THE PROBLEM
Retype the whole of the data exactly.

DATA SHOWN

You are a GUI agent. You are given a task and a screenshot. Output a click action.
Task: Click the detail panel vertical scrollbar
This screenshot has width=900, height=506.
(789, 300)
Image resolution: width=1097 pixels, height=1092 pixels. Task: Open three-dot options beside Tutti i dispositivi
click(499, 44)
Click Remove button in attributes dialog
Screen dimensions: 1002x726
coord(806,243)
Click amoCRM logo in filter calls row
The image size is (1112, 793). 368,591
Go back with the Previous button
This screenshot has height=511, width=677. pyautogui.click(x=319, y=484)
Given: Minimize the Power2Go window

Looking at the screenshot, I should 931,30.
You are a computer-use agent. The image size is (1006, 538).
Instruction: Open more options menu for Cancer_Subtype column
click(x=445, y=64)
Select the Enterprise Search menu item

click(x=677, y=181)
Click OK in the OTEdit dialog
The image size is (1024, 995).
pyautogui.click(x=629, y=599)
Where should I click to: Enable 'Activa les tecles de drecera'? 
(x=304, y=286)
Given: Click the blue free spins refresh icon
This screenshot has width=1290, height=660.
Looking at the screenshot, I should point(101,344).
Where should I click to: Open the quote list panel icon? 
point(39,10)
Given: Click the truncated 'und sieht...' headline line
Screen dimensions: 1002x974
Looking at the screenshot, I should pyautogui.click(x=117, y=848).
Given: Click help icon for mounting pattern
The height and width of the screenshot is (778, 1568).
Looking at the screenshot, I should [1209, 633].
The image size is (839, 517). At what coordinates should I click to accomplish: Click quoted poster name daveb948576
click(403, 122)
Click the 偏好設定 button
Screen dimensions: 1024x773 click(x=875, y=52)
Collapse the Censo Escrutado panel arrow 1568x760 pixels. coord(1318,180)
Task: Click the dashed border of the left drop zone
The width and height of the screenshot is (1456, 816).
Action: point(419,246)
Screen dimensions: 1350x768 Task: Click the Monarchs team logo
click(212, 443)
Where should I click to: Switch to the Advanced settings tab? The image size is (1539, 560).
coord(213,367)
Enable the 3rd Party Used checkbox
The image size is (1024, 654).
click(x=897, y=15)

SOLUTION TO THE EXERCISE
You are a GUI agent. You are given a task and a screenshot. Output a click action.
Task: Click the detail panel vertical scrollbar
This screenshot has width=900, height=506.
(789, 300)
Image resolution: width=1097 pixels, height=1092 pixels. Task: Open three-dot options beside Tutti i dispositivi
click(499, 44)
Click Remove button in attributes dialog
Screen dimensions: 1002x726
coord(806,243)
Click amoCRM logo in filter calls row
The image size is (1112, 793). 368,591
Go back with the Previous button
This screenshot has height=511, width=677. pyautogui.click(x=319, y=484)
Given: Minimize the Power2Go window

Looking at the screenshot, I should 931,30.
You are a computer-use agent. The image size is (1006, 538).
Instruction: Open more options menu for Cancer_Subtype column
click(x=445, y=64)
Select the Enterprise Search menu item

click(x=677, y=181)
Click OK in the OTEdit dialog
The image size is (1024, 995).
pyautogui.click(x=629, y=599)
Where should I click to: Enable 'Activa les tecles de drecera'? 
(x=304, y=286)
Given: Click the blue free spins refresh icon
This screenshot has width=1290, height=660.
Looking at the screenshot, I should point(101,344).
Where should I click to: Open the quote list panel icon? 
point(39,10)
Given: Click the truncated 'und sieht...' headline line
Screen dimensions: 1002x974
Looking at the screenshot, I should pyautogui.click(x=117, y=848).
Given: Click help icon for mounting pattern
The height and width of the screenshot is (778, 1568).
Looking at the screenshot, I should [1209, 633].
The image size is (839, 517). At what coordinates should I click to accomplish: Click quoted poster name daveb948576
click(403, 122)
Click the 偏好設定 button
Screen dimensions: 1024x773 click(x=875, y=52)
Collapse the Censo Escrutado panel arrow 1568x760 pixels. coord(1318,180)
Task: Click the dashed border of the left drop zone
The width and height of the screenshot is (1456, 816).
Action: point(419,246)
Screen dimensions: 1350x768 Task: Click the Monarchs team logo
click(212, 443)
Where should I click to: Switch to the Advanced settings tab? The image size is (1539, 560).
coord(213,367)
Enable the 3rd Party Used checkbox
The image size is (1024, 654).
click(x=897, y=15)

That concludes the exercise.